[Input for this task]:
++++++

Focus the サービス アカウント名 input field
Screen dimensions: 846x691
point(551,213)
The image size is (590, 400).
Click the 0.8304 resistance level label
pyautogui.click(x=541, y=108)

++++++

Output the data above verbatim, every line in its original order and form.

Focus the サービス アカウント名 input field
Screen dimensions: 846x691
point(551,213)
The image size is (590, 400).
Click the 0.8304 resistance level label
pyautogui.click(x=541, y=108)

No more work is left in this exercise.